__WHAT YOU WILL DO__: Would you copy, word for word, each line from the one with "1568x488 pixels." to the end of the listing below, skipping all pictures?
------ PROVIDED RECORDS ------
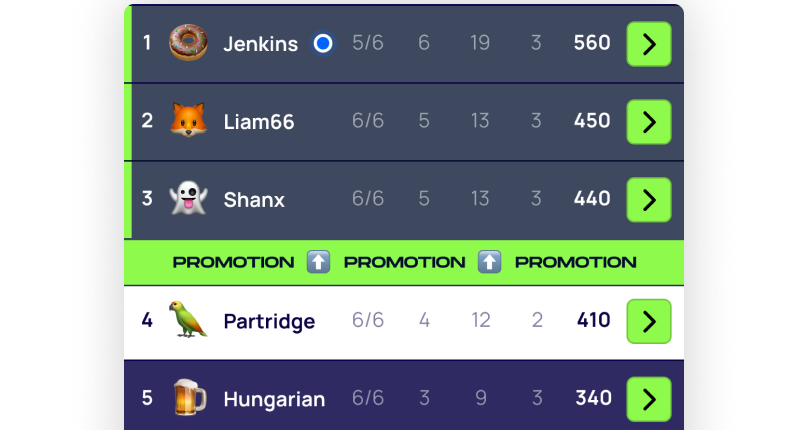
Task: Open Hungarian's details with the green arrow button
Action: pyautogui.click(x=649, y=400)
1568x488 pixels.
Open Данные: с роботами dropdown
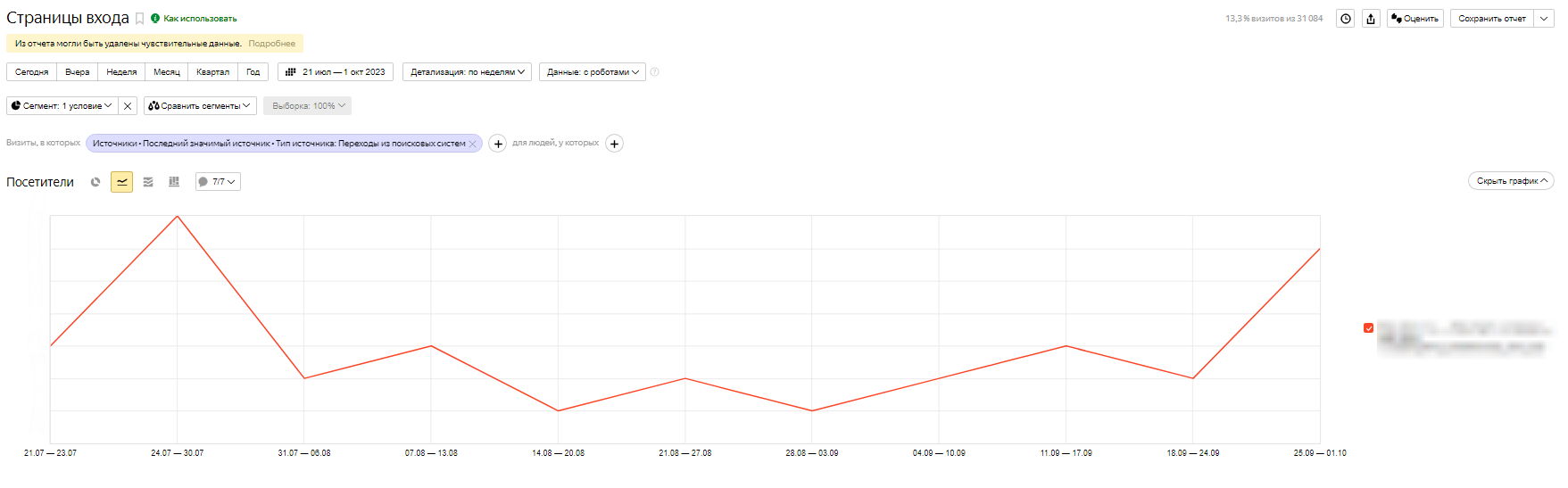coord(593,72)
------
__RESULT OF THE TASK__:
1568x488 pixels.
Open Данные: с роботами dropdown
coord(593,72)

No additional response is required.